Outer Southeast fire
Four minutes after the call came in at 6:22 p.m., the crews from Engines 9, 45, and 73 arrive on-scene, in the 400 block of SE 153rd Avenue.
“The garage is fully involved in fire,” reports PF&R spokesman Lt. Allen Oswalt.
He says the blaze started in the attached garage of a residence. “Hot coals from a fireplace ‘cleanout’, inside the garage, ignited cardboard boxes stored too close to the fireplace chimney. Embers from the fire got up into the exposed attic of the home.”
We learn from the neighbors that the family had occupied the residence for less than two months. The dollar loss from this fire has been set at $60,000.
“The family got out OK, there were no injuries,” says Oswalt. “But, there is a lot of damage to the home.”
Firefighters use an infrared detector to seek hidden flames in the walls of a home on NE 74th Ave.

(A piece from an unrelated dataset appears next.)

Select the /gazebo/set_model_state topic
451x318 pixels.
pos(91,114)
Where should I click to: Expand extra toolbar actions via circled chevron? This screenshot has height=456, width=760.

Northeast blaze injures resident
Later the same evening, the fact that his burning home was a block away from Fire Station 19 may have saved the resident’s life.
Neighbors across the street say they didn’t see flames. “There was a lot of thick, dark gray and black smoke coming out of the house,” she adds. “It seemed like the fire trucks were here, instantly.”
“We’ve got a fire in a one-story wood frame house,” Battalion Chief Chris Babcock tells us on scene. “Engine 19, just a block away, was first in. Immediately, they entered the building to attack the fire. Once inside, firefighters encountered heat and heavy smoke conditions.”
Portland Fire & Rescue spokesman, Lt Doug Jones continues the story: “At the same time firefighting efforts were taking place, members of Engine 19 began to search the inside of the house for any occupants that may have been inside.”
Had it not been for the fast-acting crew of Engine 19, the resident of the burning house probably would have died in the fire. [Dick Harris, PF&R, photo]
Within moments, Jones adds, they found an unconscious 55-year-old man on a bed in a back corner bedroom of the house. “They quickly carried him outside, where firefighters & paramedics began resuscitation efforts. He’s [the resident] being transported to Emanuel Hospital; he’s reported to have a pulse and to be breathing.”
The fire victim is later reported to be in critical, but stable condition.
“We had help from Engine 9,” reports Babcock. “They had just come from the fire on 153rd.”
A small dog found outside the residence was rescued and sent to Dove Lewis Emergency Animal Hospital.
This fire was extinguished very soon after fire crews arrived, officials say.
The cause of the fire has not yet been determined, and is still under investigation by Portland Fire & Rescue Fire Investigators.